Now, let’s look at a spectrogram of seismic airgun pulses and a blue whale call happening at the same time. The seismic airgun blasts are still evident every ~8 seconds, and the blue whale call is also evident at about the 25 Hz frequency (within the pink box). Because blue whales call at such a low frequency humans cannot hear their call when played at normal speed, so you will only hear the airgun pulses if you hit play. But you can see in the spectrogram that five airgun blasts overlapped with the blue whale call.

No doubt this blue whale heard the repetitive seismic airgun blasts, and vocalized in the same frequency range at the same time. Yet, the blue whale’s call was partially drowned out by the intense seismic airgun blasts. Did any other whale hear it? Could this whale hear other whales? Did it get the message across? Maybe, but probably not very well.

Some oil and gas representatives point toward their adherence to seismic survey guidelines and use of marine mammal observers to reduce their impacts on marine life. In New Zealand these guidelines only stop airgun blasting when animals are within 1000 m of the vessel (1.5 km if a calf is present), yet seismic airgun blasts are so intense that the noise travels much farther. So, while these guidelines may be a start, they only prevent hearing damage to whales and dolphins by stopping airguns from blasting right on top of animals.

So, what does this mean for whales and other marine animals living in habitat where seismic airguns are operating? It means their lives are disturbed and dramatically altered. Multiple scientific studies have shown that whales change behavior5, distribution6, and vocalization patterns7 when seismic airguns are active. Other marine life like squid8, spiny lobster9, scallops10, and plankton11 also suffer when exposed to airgun noise. The evidence has mounted. There is no longer a scientific debate: seismic airguns are harmful to marine animals and ecosystems.

What we are just starting to study and understand is the long-term and population level effects of seismic airguns on whales and other marine life. How do short term behavioral changes, movement to different areas, and different calling patterns impact an individual’s ability to survive or a population’s ability to persist? These are the important questions that need to be addressed now.

Seismic airgun surveys to find new oil and gas reserves are so pervasive in our global oceans, that airgun blasts are now heard year round in the equatorial Atlantic3, 12. As reserves shrink on land, the industry expands their search in our oceans, causing severe and persistent consequences to whales, dolphins and other marine life. The oil and gas industry must take ownership of the impacts of their seismic airgun activities. It’s imperative that political, management, scientific, and public pressure force a more complete assessment of each proposed seismic airgun survey, with an honest evaluation of the tradeoff between economic benefits and costs to marine life.
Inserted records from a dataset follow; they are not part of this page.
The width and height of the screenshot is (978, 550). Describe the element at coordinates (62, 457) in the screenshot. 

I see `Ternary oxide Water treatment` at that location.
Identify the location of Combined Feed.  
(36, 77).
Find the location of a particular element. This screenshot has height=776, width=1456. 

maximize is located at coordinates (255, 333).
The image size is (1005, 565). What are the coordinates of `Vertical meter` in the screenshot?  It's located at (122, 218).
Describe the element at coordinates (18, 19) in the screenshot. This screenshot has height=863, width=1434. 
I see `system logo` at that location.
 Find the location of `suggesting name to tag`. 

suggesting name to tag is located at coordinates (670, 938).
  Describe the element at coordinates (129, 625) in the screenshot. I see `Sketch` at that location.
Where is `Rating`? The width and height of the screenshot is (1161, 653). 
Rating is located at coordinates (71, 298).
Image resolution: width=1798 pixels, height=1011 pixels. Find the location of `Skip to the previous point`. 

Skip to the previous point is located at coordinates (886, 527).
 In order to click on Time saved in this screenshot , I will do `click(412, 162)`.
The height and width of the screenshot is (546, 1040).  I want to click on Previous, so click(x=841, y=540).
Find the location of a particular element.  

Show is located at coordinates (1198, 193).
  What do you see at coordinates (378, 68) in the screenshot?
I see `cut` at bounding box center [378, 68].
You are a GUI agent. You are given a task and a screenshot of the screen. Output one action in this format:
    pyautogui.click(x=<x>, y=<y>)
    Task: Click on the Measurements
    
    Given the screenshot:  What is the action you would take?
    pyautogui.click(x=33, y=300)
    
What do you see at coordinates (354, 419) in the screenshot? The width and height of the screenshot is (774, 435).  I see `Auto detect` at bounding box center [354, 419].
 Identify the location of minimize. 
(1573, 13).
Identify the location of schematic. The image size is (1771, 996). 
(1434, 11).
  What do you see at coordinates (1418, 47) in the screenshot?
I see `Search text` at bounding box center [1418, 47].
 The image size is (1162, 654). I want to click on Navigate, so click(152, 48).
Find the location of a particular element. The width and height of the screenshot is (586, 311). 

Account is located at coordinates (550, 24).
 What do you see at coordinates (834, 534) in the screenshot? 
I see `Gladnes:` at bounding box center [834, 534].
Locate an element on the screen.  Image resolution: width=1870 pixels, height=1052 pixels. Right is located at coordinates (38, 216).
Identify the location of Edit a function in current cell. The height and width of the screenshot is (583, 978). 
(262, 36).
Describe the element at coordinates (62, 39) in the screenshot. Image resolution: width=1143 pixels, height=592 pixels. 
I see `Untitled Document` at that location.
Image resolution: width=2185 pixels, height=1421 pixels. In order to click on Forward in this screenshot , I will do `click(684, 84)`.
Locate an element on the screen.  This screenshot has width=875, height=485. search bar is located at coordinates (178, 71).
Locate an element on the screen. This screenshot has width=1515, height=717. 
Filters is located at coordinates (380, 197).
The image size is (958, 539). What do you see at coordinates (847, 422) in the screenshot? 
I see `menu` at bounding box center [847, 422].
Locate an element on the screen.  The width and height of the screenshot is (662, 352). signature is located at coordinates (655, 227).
Here are a few ways we can reduce the impact of seismic airguns on marine life and ecosystems:

  • Restrict seismic airgun operation in and near sensitive environmental areas, such as marine mammal feeding and breeding areas.
  • Prohibit redundant seismic surveys in the same area. If one group has already surveyed an area, that data should be shared with other groups, perhaps after an embargo period.
  • Cap the number and duration of seismic surveys allowed each year by region.
  • Promote the use of renewable energy sources.
  • Develop new and quieter survey methods.

Even though we cannot hear the relentless booming, this does not mean it’s not happening and harming animals. Please listen one more time to 1 minute of what whales hear for months during seismic airgun operations.

 

More information on seismic airgun surveys and their impact on marine life:

Boom, Baby, Boom: The Environmental Impacts of Seismic Surveys

A Review of the Impacts of Seismic Airgun Surveys on Marine Life

Sonic Sea: Emmy award winning film about ocean noise pollution and its impact on marine mammals.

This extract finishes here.